-- Exercise description --
Copy every line in the listing that contains "agent".

--- The records Enclosed Below ---

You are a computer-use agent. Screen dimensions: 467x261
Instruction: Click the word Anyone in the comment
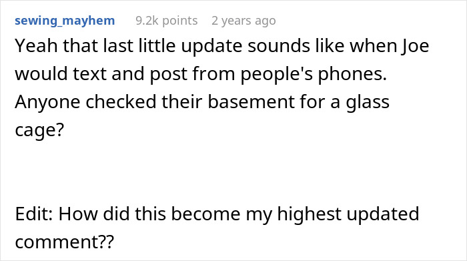coord(47,102)
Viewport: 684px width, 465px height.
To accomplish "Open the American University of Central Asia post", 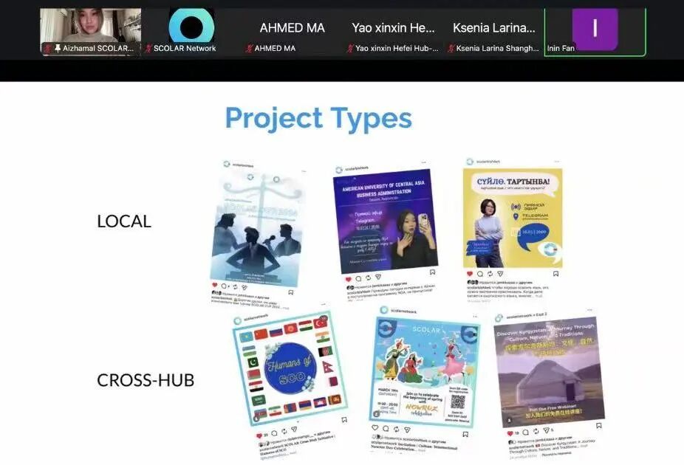I will click(x=383, y=221).
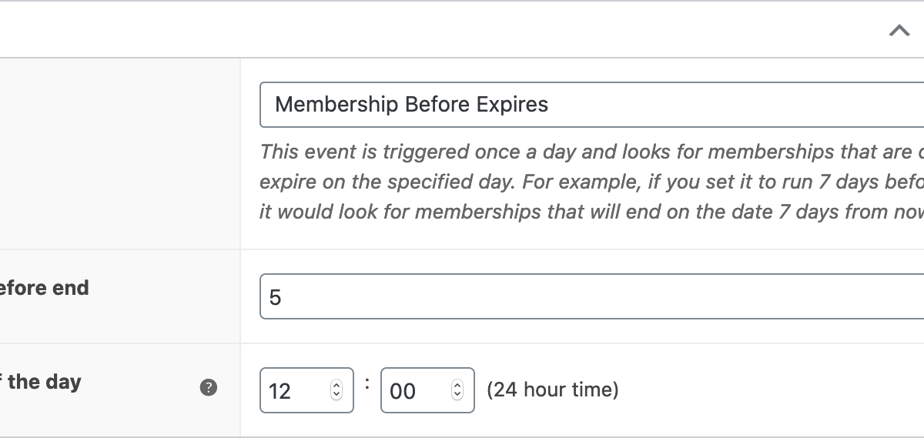Click the value 5 in the days field
Screen dimensions: 924x438
[x=276, y=297]
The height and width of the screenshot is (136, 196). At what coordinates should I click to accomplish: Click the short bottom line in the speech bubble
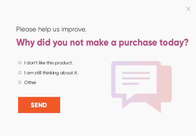131,84
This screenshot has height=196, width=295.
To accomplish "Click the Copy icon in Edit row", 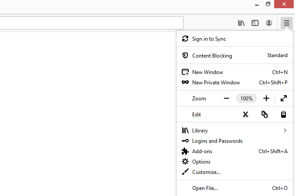I will pyautogui.click(x=264, y=114).
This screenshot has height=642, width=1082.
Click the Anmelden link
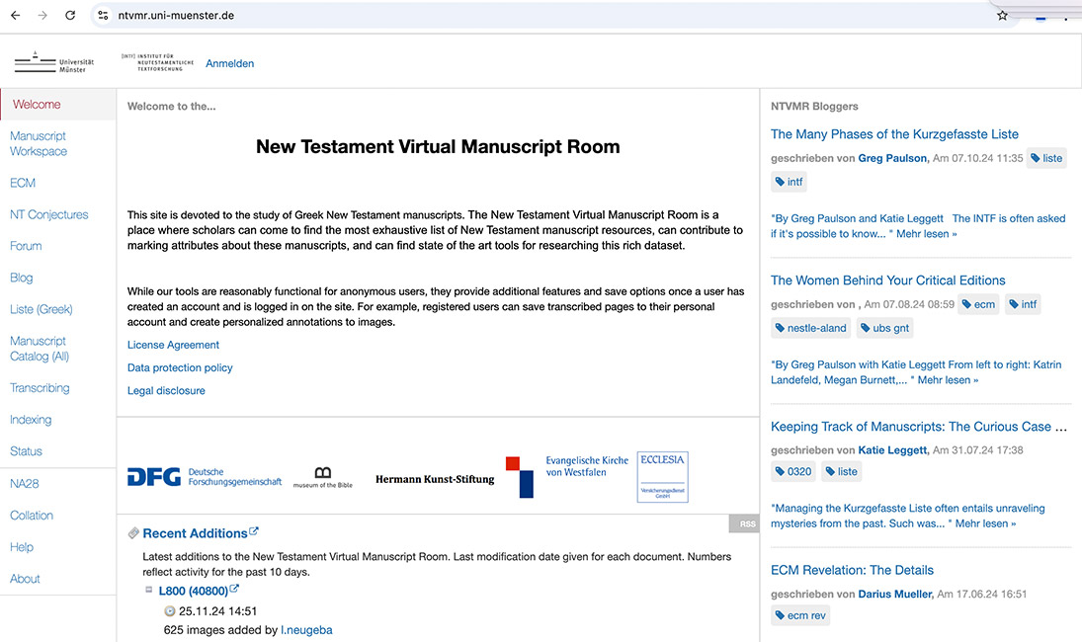[x=229, y=62]
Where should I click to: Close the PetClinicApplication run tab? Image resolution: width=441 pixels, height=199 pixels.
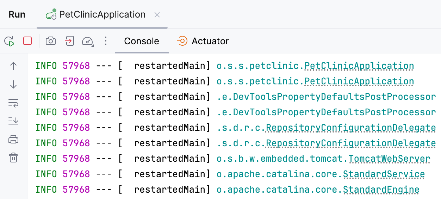(x=157, y=15)
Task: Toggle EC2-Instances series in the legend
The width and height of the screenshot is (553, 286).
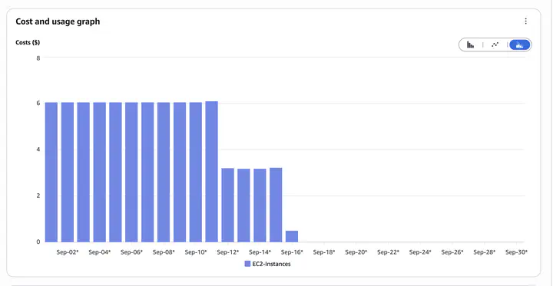Action: point(268,264)
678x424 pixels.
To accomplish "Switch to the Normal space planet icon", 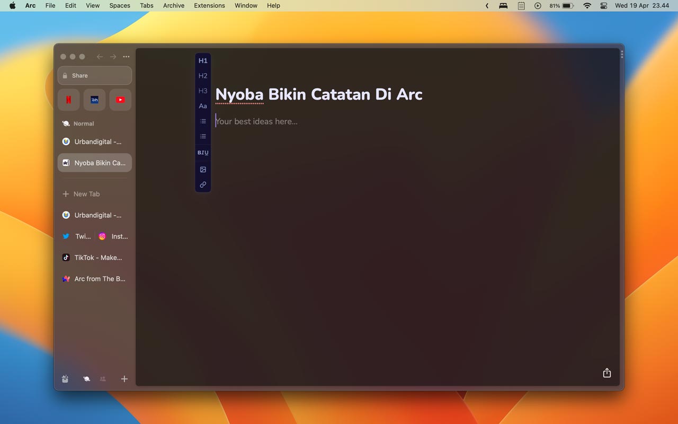I will point(86,379).
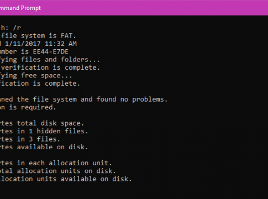Click the 'in 3 files.' line
This screenshot has height=199, width=268.
point(39,139)
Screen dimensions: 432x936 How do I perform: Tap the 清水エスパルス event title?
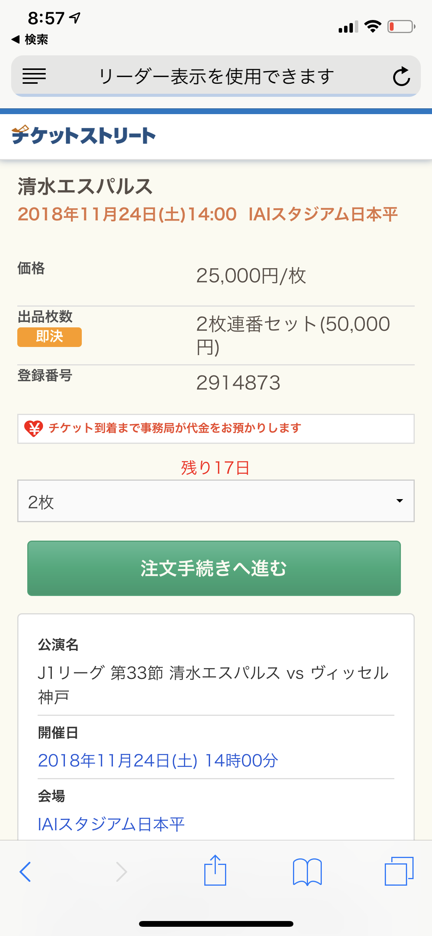point(85,187)
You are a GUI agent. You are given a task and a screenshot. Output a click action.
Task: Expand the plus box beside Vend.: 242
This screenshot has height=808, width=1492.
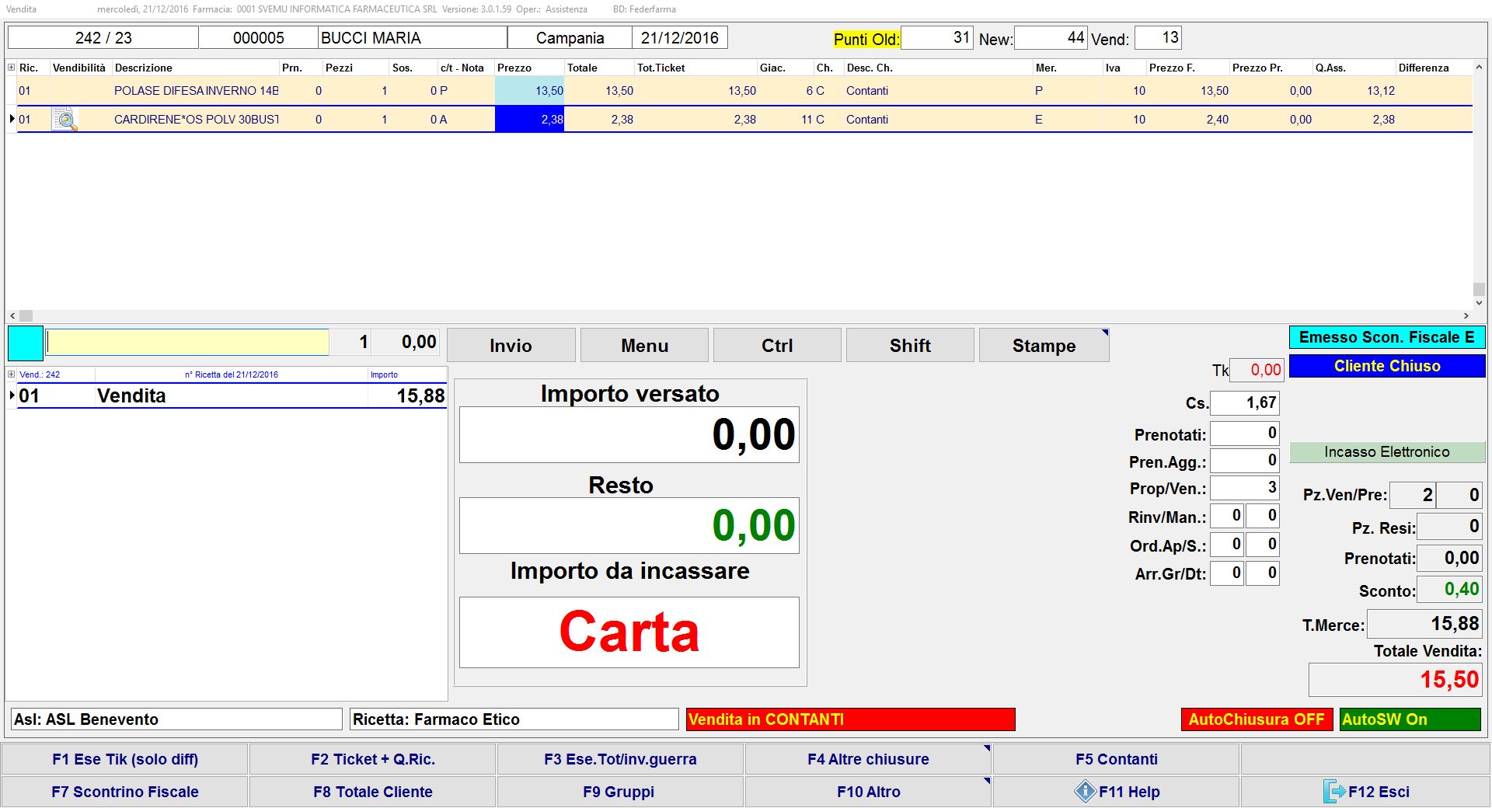click(12, 374)
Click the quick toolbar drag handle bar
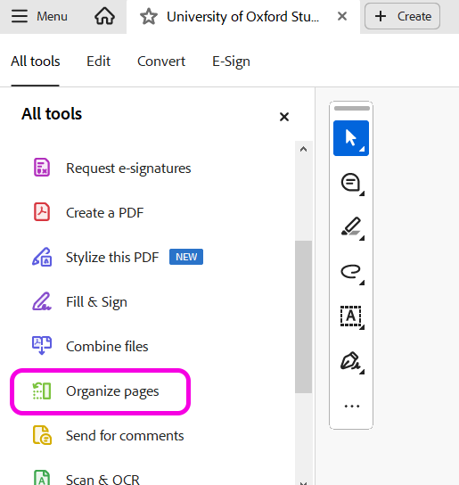459x485 pixels. [x=352, y=108]
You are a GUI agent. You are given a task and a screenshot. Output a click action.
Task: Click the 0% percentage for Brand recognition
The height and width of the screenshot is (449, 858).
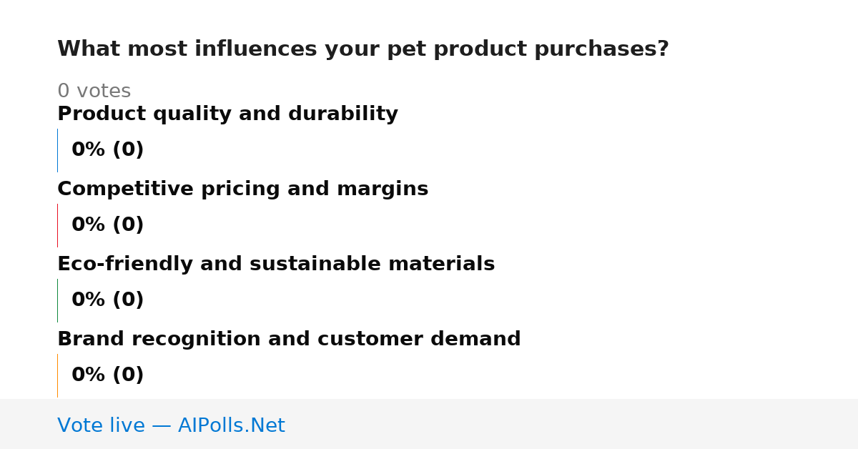(89, 375)
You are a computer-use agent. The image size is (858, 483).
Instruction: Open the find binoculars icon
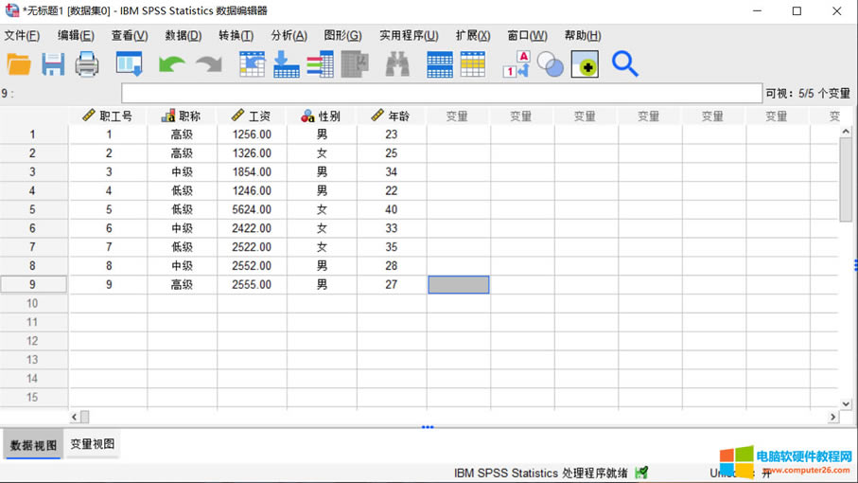pos(397,64)
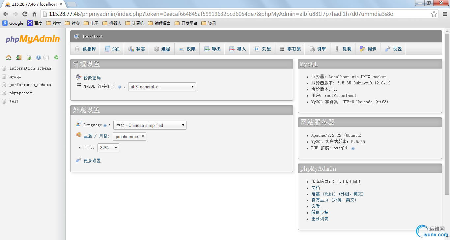Click the 更多设置 more settings link
This screenshot has width=450, height=240.
(x=92, y=161)
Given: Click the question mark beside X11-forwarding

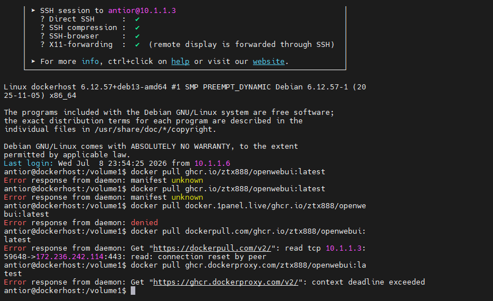Looking at the screenshot, I should tap(42, 45).
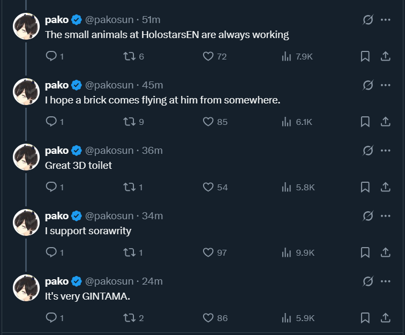
Task: Bookmark the 'I support sorawrity' tweet
Action: pos(365,252)
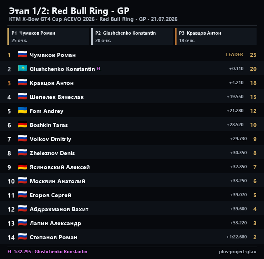This screenshot has width=264, height=259.
Task: Open the plus-project-gt.ru link
Action: coord(238,252)
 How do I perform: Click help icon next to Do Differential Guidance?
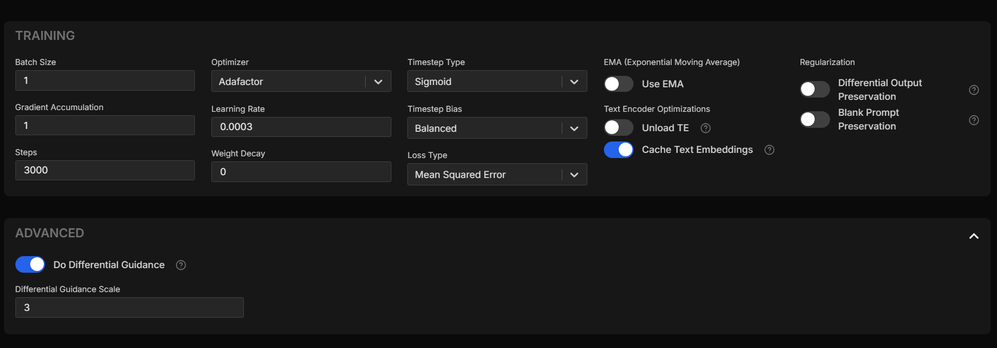tap(181, 265)
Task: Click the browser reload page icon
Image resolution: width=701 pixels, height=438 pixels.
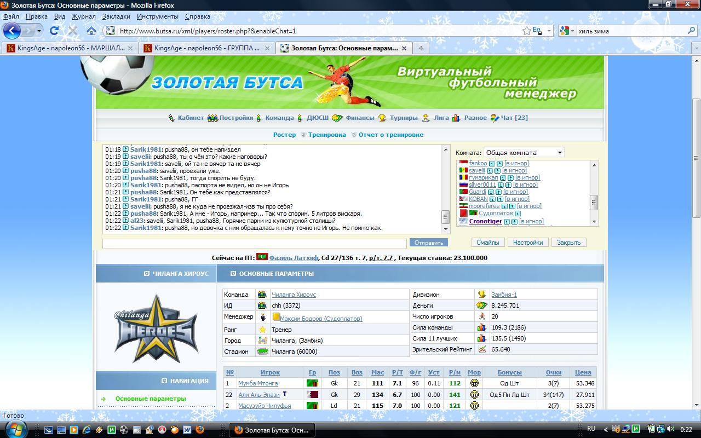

--- End of Enclosed The records ---

-- Exercise result --
You are a computer-use agent. Screen dimensions: 467x261
You are a GUI agent. You are given a task and a screenshot. Output a click action.
You are a GUI agent. You are given a task and a screenshot. Output a click action.
You are a computer-use agent. The image size is (858, 483).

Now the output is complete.